One of the things I learnt painfully was that trying to re-invent the coding was working against me, so a major part of me creating less bugs actually came from sticking to standard, by writing code using the docs as reference. So I have to emphasize that learning to use documentation, and learning it correctly will greatly reduce the amount of bugs you create.
Using the docs also makes the types of bugs you meet predictable, we might not avoid them totally, but usually following standard creates a possibility that the issues you face was surely faced by other developers and the solution shared online your job is to find it.
Understanding documentation also gives you the power to copying and pasting a bug fix with confidence to even modify it. It allows you to understand the solution and be able to replicate or create a solution for a similar problem in that same domain.
Another benefit of sticking to the docs is that if you failing to debug, whomever you ask for help will in-fact get to the source of the bug quicker and solve it easier, this is because you wrote code in a way it is generally used or with general behavior.
A sad reality is that us juniors actually get so stressed with error messages we prioritize removing the message not truly fix the bug that cause it, that’s why some bug fixes produce more bugs but we can change that.
Read your stack trace carefully, follow the error messages to find where the exception was thrown, some times the debugger will show you where the bug is, it goes as far as showing the files affected 'as a hierarchy' therefore the one on top is likely the file with a problem, and next to the file name is a line number representing where the error is.
If the bug key words are foreign to you please don’t spend too much time on it, simply search the bug on google and look for a solution you can understand and modify, solutions that correspond with docs.
My most important point here is that do not try fix a bug before you fully grasp its and what it means and only then do you start implementing chose fixes.
One thing that my senior tend to always require from me was clarity, because without it you will definitely face logic errors.
One trick is to write single purpose code because this will allow you to re-use your code and not repeat yourself, but again this means when there is a bug you will narrow it down easily because you only one module / function does this functionality.
Apply that KISS rule “keep it simple and stupid”, when you have to write complex logic, simply separate it into small simple pieces initially, then when its working then remove any redundancies or any useless things that might make the code look longer and with millions of references.
Another thing my senior pressed onto me was reusing code. I later realized that this makes me efficient and allows me to write code on a standard I can't produce and good quality code is less buggy code, but obviously this cause bugs also if not clear about how a module or function you want to use works.
Clarity also allows us to see the possible errors that might happen, so we can use try catch clauses but with a intent keeping them on the minimum.

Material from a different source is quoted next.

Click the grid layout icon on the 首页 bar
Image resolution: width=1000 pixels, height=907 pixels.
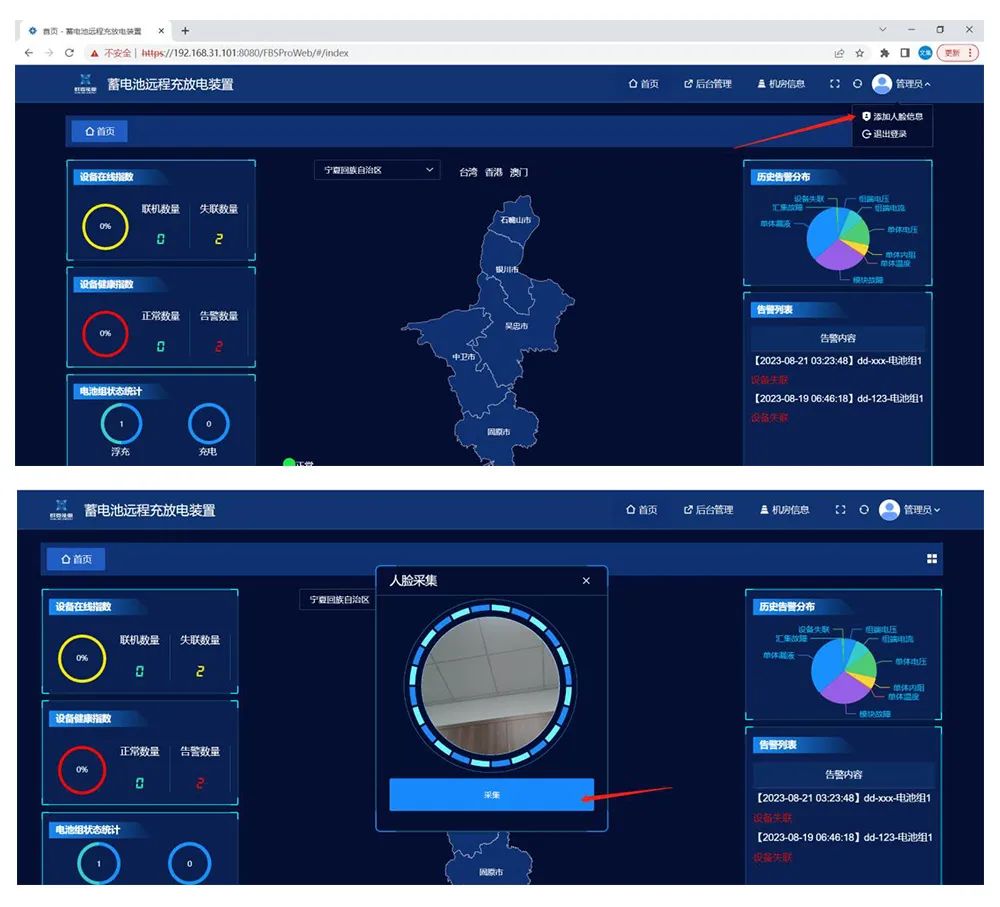click(932, 559)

Your tools will also cause you that success or failure in a project so its recommended that we first update our tools, make sure everything is working correctly.
Make sure your frameworks dependencies are not clashing and that they updated, or just re install them, this some times causes bugs with building the project or running the project.

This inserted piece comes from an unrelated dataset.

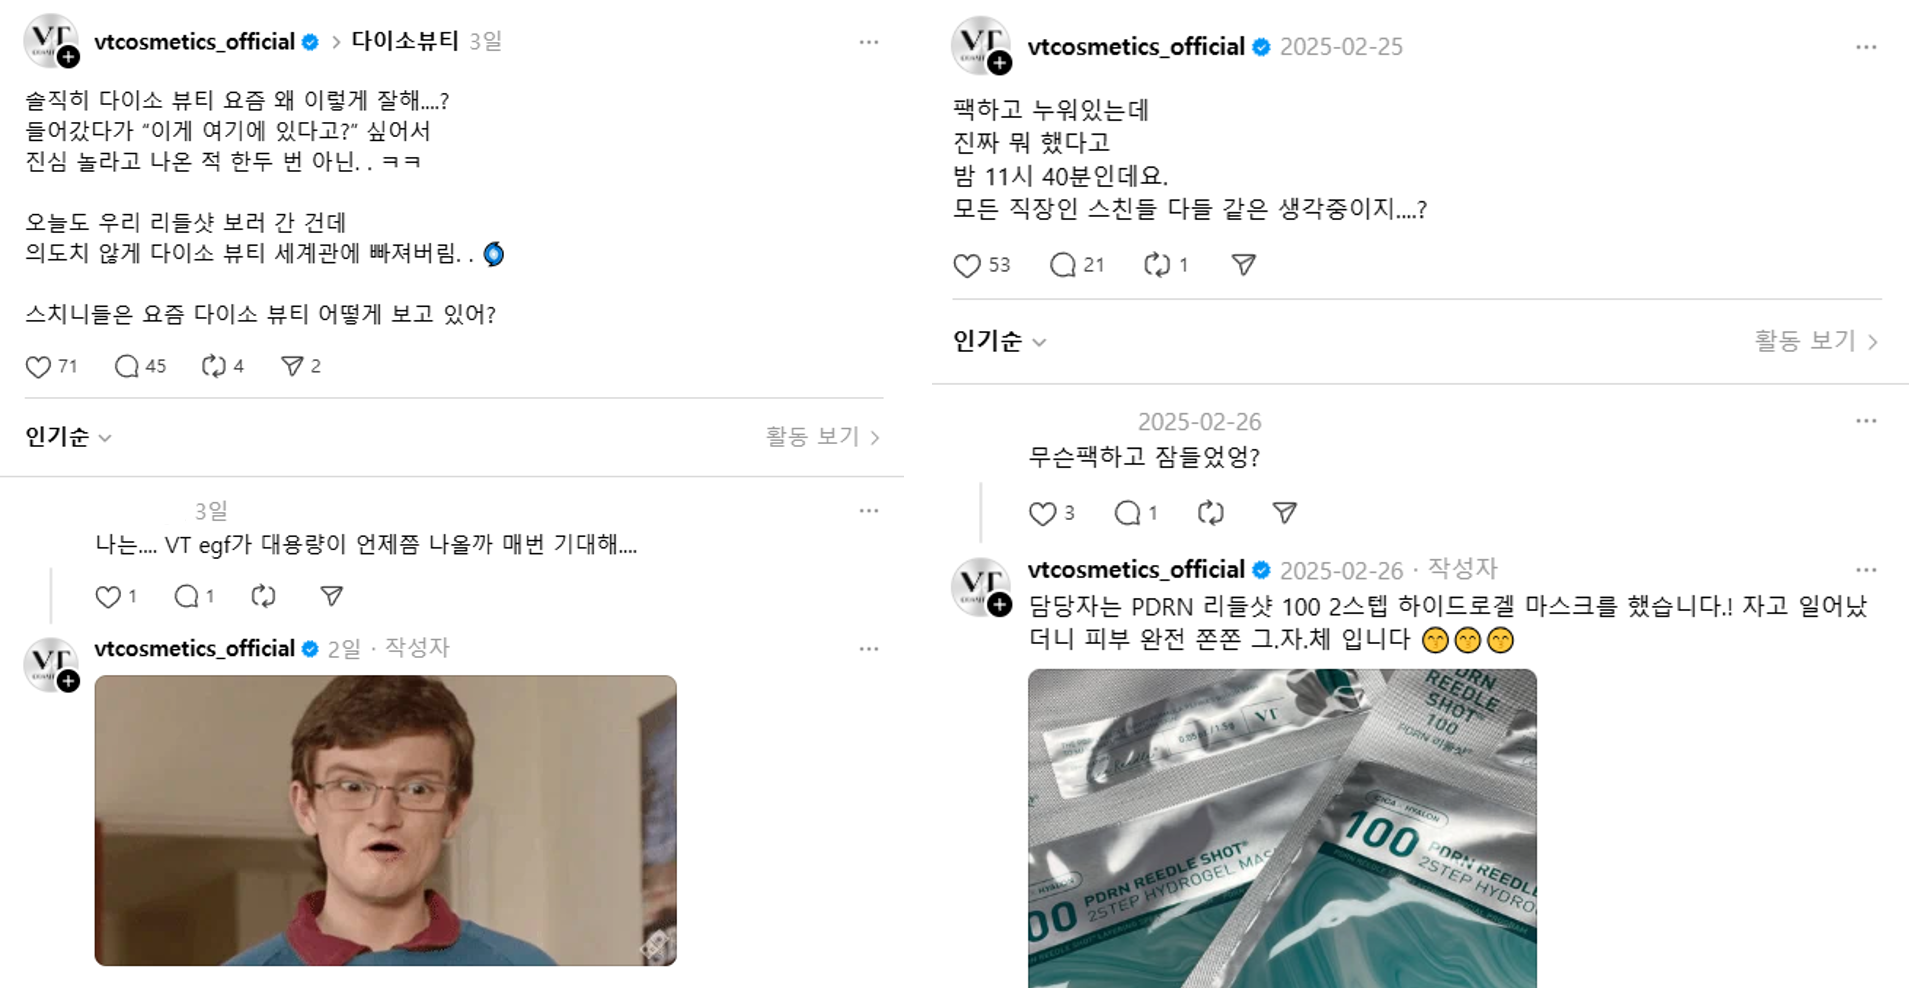Repost the 다이소뷰티 post with 4 reposts
This screenshot has width=1909, height=988.
(x=213, y=366)
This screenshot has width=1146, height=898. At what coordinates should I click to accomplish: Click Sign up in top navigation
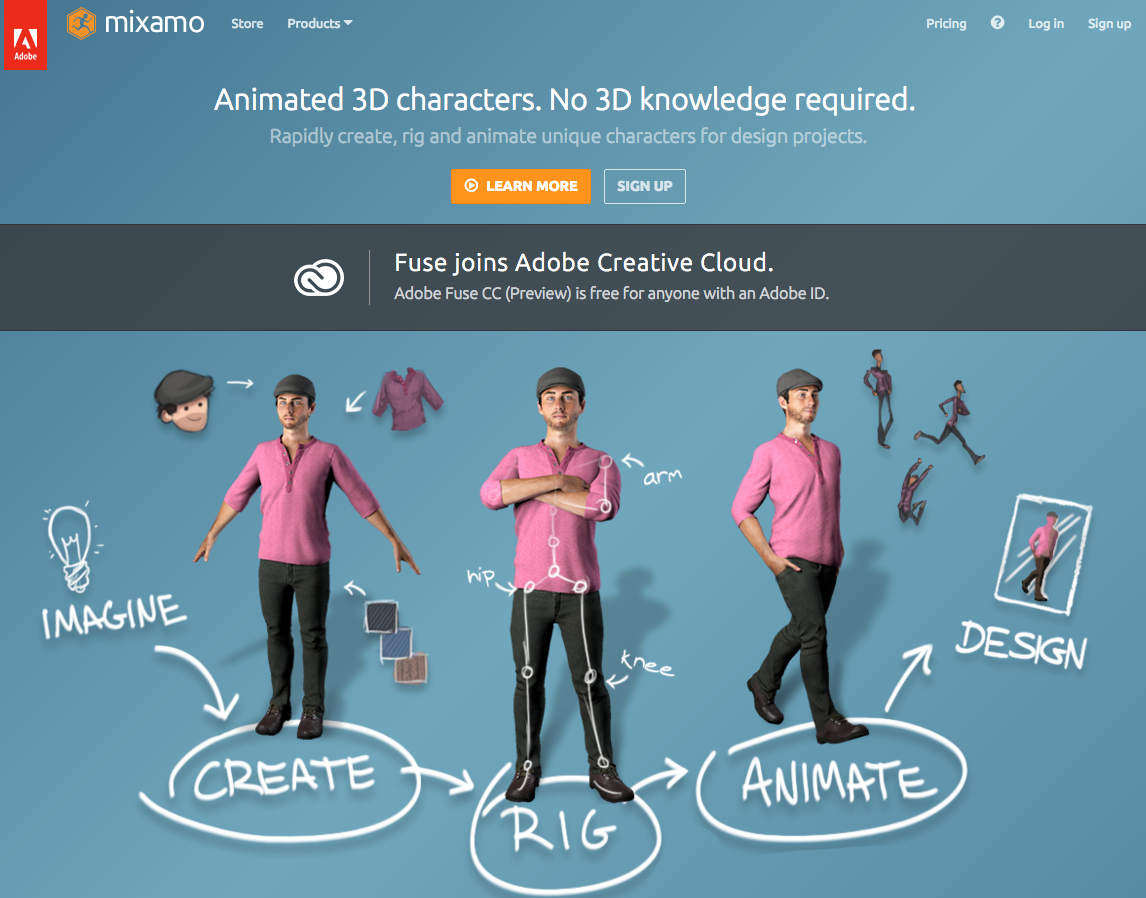1109,23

On a more personal note, learn how to use your dev tool and you debugging tools, for web developers using Chrome debug tools is the go to, but others are out there. UI designers use Adobe XD or Figma, but to be great at your work mastering the tool is key.
IDE's have built in debuggers for the languages they use and frameworks have those for the languages they accommodate, so once again that learning the debugger for that is useful for fixing bugs efficient and effectively.

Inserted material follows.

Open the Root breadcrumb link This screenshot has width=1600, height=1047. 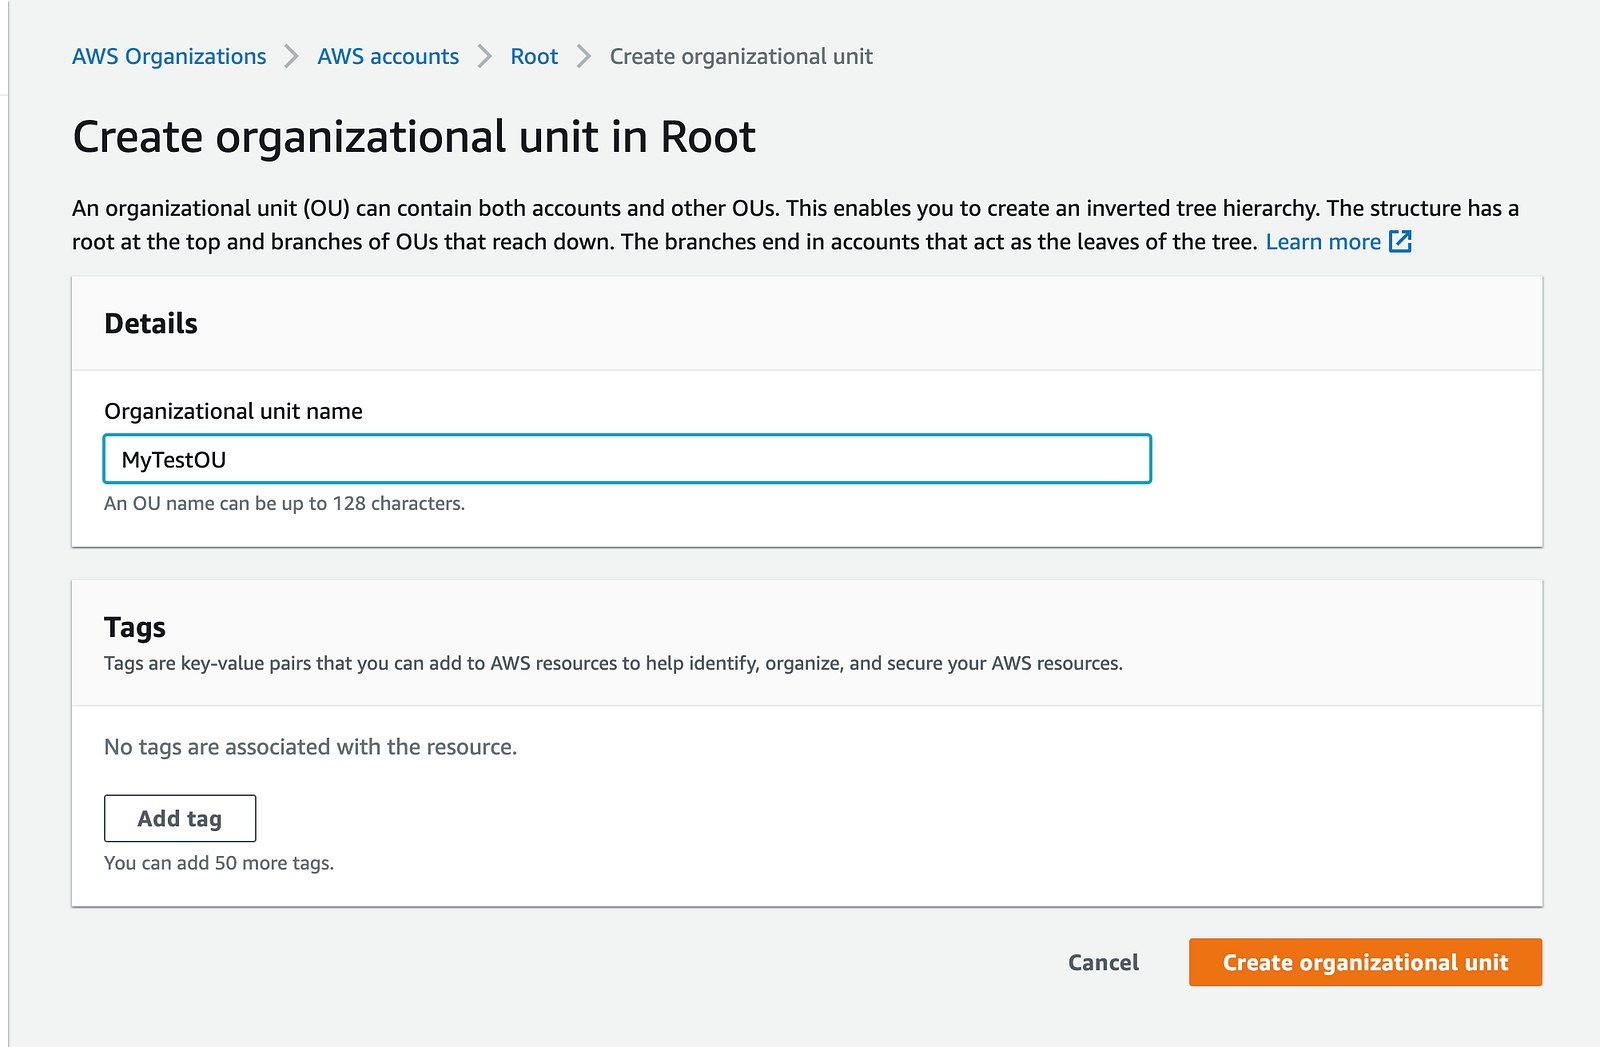(534, 57)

Sometimes while writing code, the error or output tab will show you warnings, with VS you even see them before you compile the code. Don't work against yourself by ignoring these when you polishing the code, look through them and fix those also to avoid bugs creeping up on you later.
- The conventions will save you a lot of issues across the board, they allow us to write code in a clean way and much readable and understandable.
Using their naming conventions allow us to understand easily differentiate from names alone functions, variables, constants and so on.
Using comments correctly and on minimum will allow you to keep track of your thoughts when you made a decision and if it still matters and also anyone else who might need to know the logic behind the logic you have expressed in code.
you don't need to go deep into this but, at least applying the basics is enough for you to write cleaner code and be able to even understand why something is written in a certain format and why you could use it for yourself.
- Its true, working on a bug for too long is a thing and if you don't rest so it wont too.
- A useful process in developing and debugging is taking time off the screen. This is why some times fresh eyes can see simple errors you couldn't.
- So an easy fix some times will be to fully consume the issue of the bug then leave it to fix when you come back. The process of rest will allow your mind to see things differently, the feeling of being refreshed and calm is good for you to analyze get deep easy with.
A last important point to raise is being TDD “Test Driven
Development” which is one important practice because you don’t need to get too far in maintaining code then you realize you have bugs in runtime, “assuming these are not syntax but logical errors”.